» **JOB**: Write out each of the entries below word for word, with nothing changed.

[Stored entries]
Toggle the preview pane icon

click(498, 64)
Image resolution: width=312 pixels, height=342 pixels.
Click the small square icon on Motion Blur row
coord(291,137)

» **COMPLETED TASK**:
Toggle the preview pane icon

click(498, 64)
Image resolution: width=312 pixels, height=342 pixels.
Click the small square icon on Motion Blur row
coord(291,137)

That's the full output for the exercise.